Artificial intelligence has entered classrooms with the promise to revolutionize learning. From instant feedback on essays to math problem solvers like ChatGPT, students now have unprecedented access to knowledge. But this convenience comes at a cost - and the price may be our ability to think deeply.

In his 1948 speech at Morehouse College, Martin Luther King Jr. warned that the goal of education is to develop both intelligence and character. Today’s AI tools risk undermining both when they replace effort with automation.

A 2023 BestColleges survey found that one-third of college students have used ChatGPT to complete assignments, and half of those relied on it for most or all of their work (Welding, 2023). This kind of overreliance short-circuits learning. Instead of wrestling with ideas, students often accept machine-generated answers as truth. The danger isn’t simply academic dishonesty - it’s cognitive dependency.

Recent research supports this concern. A 2025 MIT Media Lab preprint, “Your Brain on ChatGPT,” found that students who frequently used AI assistants developed weaker neural connectivity and poorer memory recall than those who learned unaided. When thinking is outsourced, the brain becomes passive.

Education, by contrast, thrives on productive struggle — that slow, sometimes frustrating process of working through confusion. Benjamin Bloom’s 1984 “2-Sigma Problem” showed that one-on-one tutoring produced students who performed two standard deviations above the classroom average — better than 98% of their peers. The key wasn’t speed or information access, but personalized feedback and active reasoning.

Where AI Goes Wrong

When AI becomes a shortcut, it undermines three pillars of learning:

  1. Critical Thinking: Students stop forming and testing their own ideas.

  2. Engagement: The process becomes transactional - ask, receive, move on.

  3. Character: The moral effort of learning - curiosity, persistence, and honesty - is replaced by convenience.

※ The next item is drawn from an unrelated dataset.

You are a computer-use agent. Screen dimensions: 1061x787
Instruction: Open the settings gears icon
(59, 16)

These effects align with what educators are seeing globally: students using AI tools not to learn with them, but to escape the work of learning.

How AI Can Be Good - If We Design It Right

AI doesn’t have to be the enemy of education. The same technology that harms learning when misused can transform it when guided by the right principles. That’s where platforms like React Learning come in.

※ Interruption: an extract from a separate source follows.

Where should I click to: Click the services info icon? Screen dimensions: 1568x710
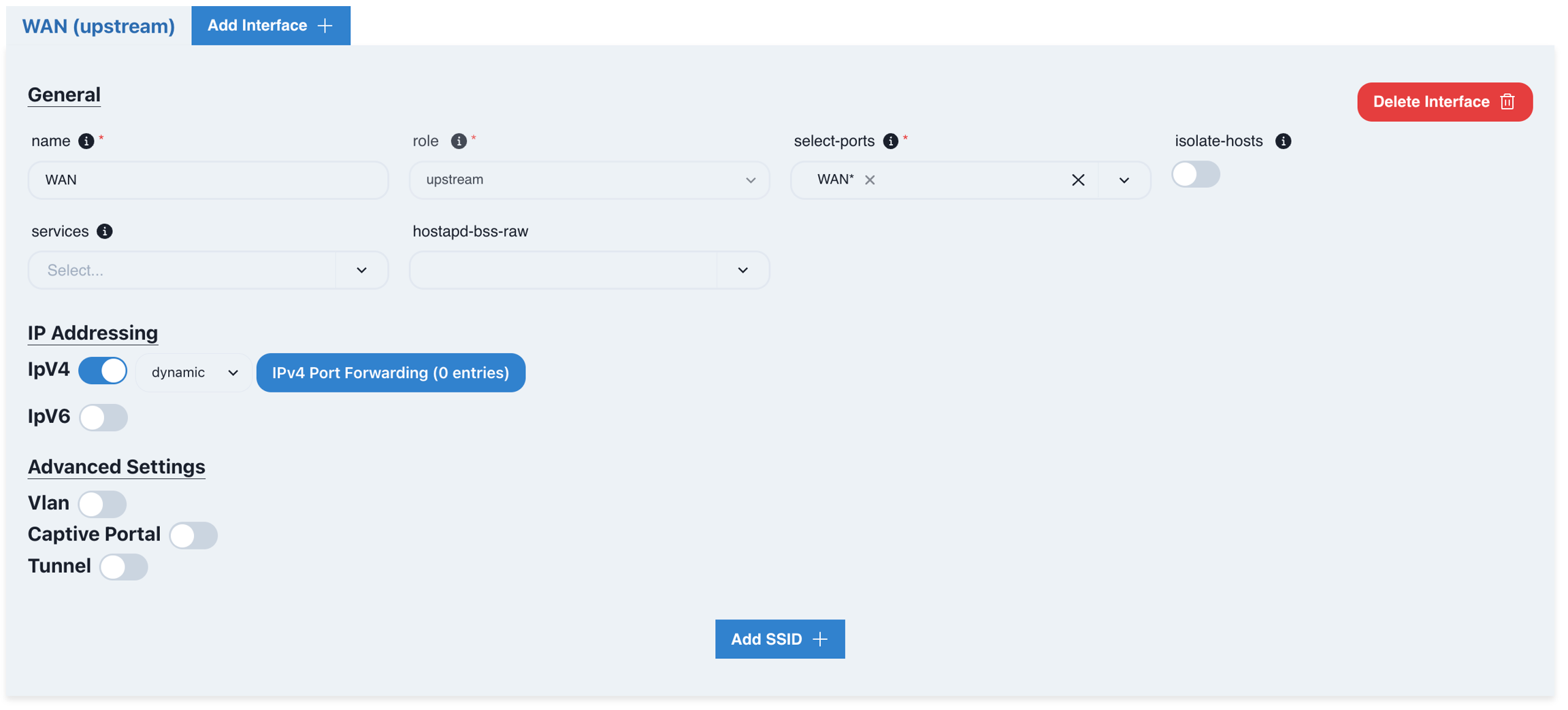coord(104,231)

React Learning was built on the premise that AI should act like a Socratic tutor, not a search engine. It asks guiding questions instead of handing over answers. It helps students identify misconceptions, strengthens conceptual understanding, and adapts to each learner’s pace - much like a personal tutor would.

Rather than removing the struggle, it structures it.

  • When a student gets stuck, the system prompts reflection (“Why do you think that step didn’t work?”).

  • When confusion arises, it explains the underlying concept rather than showing the solution.

  • It uses interactive visuals, handwriting recognition, and feedback loops to encourage active engagement, not passive consumption.

By combining the accessibility of AI with the pedagogy of human tutoring, React Learning seeks to solve Bloom’s “2-Sigma Problem” responsibly - scaling the benefits of personalized learning without losing what makes it human.

The Future of Responsible AI in Education

The question isn’t whether AI belongs in classrooms - it’s how it belongs there. Education should not be about outsourcing thought, but about expanding it. The challenge ahead is to design systems that cultivate curiosity, not complacency; that teach students how to think, not merely what to say.

Used wisely, AI can amplify the best parts of human learning - curiosity, exploration, and growth. Misused, it risks hollowing them out. The difference will depend on whether we build technologies that serve learning, or ones that replace it.

At React Learning, that’s the line we choose to hold:

AI should enhance thinking - not replace it.


References

  • Bloom, B. S. (1984). The 2 Sigma Problem: The Search for Methods of Group Instruction as Effective as One-to-One Tutoring. Educational Researcher.

  • Welding, L. (2023). Half of college students say using AI is cheating. BestColleges.

  • Martin Luther King Jr. (1948). The Purpose of Education. Morehouse College.

  • MIT Media Lab. (2025). Your Brain on ChatGPT: Neural Effects of AI-Assisted Writing. arXiv preprint 2506.08872.